● **JOB**
Copy the lines of the items without any change, starting at the line that contains "This screenshot has height=924, width=1307." and ending at the line that contains "tap(222, 466)".

Collected data:
# # # # # # #
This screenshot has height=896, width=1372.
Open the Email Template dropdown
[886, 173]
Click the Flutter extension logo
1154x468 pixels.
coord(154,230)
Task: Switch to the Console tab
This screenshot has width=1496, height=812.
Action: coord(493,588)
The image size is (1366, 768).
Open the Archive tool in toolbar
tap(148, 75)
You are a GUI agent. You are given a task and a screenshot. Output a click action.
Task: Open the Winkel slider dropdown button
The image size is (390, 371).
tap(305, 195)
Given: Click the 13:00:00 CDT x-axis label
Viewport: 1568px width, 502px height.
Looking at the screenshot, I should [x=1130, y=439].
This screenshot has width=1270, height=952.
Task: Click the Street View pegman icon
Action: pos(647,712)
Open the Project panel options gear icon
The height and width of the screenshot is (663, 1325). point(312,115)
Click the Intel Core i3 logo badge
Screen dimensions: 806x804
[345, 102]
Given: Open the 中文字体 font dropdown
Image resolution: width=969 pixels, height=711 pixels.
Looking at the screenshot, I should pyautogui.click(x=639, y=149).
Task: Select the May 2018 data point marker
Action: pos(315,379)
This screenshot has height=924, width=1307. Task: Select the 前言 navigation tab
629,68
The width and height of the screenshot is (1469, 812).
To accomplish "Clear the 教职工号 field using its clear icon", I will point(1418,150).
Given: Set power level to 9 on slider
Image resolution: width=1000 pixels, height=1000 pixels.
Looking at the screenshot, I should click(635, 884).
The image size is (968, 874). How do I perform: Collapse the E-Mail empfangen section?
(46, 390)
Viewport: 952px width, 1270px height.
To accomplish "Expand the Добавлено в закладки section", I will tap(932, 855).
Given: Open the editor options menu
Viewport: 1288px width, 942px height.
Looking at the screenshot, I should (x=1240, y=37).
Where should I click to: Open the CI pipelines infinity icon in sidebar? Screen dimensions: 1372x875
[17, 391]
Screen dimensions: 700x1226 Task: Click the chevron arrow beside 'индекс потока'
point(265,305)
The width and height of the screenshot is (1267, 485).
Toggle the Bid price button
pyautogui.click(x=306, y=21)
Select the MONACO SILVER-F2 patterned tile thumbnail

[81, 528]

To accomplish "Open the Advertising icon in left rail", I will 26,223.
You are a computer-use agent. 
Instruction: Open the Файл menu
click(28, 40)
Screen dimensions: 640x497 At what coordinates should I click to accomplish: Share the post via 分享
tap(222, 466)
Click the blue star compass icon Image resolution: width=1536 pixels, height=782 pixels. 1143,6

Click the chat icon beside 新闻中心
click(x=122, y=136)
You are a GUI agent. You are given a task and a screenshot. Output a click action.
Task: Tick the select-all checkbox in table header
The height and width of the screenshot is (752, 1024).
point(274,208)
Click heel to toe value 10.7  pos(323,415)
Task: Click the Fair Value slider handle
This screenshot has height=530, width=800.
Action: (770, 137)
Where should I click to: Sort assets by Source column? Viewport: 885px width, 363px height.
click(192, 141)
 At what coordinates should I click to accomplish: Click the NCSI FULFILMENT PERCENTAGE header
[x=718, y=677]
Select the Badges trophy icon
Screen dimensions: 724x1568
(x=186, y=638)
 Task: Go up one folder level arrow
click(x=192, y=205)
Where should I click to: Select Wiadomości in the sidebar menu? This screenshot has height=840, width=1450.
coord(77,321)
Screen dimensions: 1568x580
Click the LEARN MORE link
# # # # # # #
● **THE RESULT**
This screenshot has height=924, width=1307. Task: Select the 前言 navigation tab
629,68
The width and height of the screenshot is (1469, 812).
To accomplish "Clear the 教职工号 field using its clear icon", I will point(1418,150).
Given: Set power level to 9 on slider
Image resolution: width=1000 pixels, height=1000 pixels.
Looking at the screenshot, I should click(635, 884).
The image size is (968, 874). How do I perform: Collapse the E-Mail empfangen section?
(46, 390)
Viewport: 952px width, 1270px height.
To accomplish "Expand the Добавлено в закладки section", I will tap(932, 855).
Given: Open the editor options menu
Viewport: 1288px width, 942px height.
Looking at the screenshot, I should (x=1240, y=37).
Where should I click to: Open the CI pipelines infinity icon in sidebar? Screen dimensions: 1372x875
[17, 391]
Screen dimensions: 700x1226 Task: Click the chevron arrow beside 'индекс потока'
point(265,305)
The width and height of the screenshot is (1267, 485).
Toggle the Bid price button
pyautogui.click(x=306, y=21)
Select the MONACO SILVER-F2 patterned tile thumbnail

[81, 528]

To accomplish "Open the Advertising icon in left rail", I will 26,223.
You are a computer-use agent. 
Instruction: Open the Файл menu
click(28, 40)
Screen dimensions: 640x497 At what coordinates should I click to accomplish: Share the post via 分享
tap(222, 466)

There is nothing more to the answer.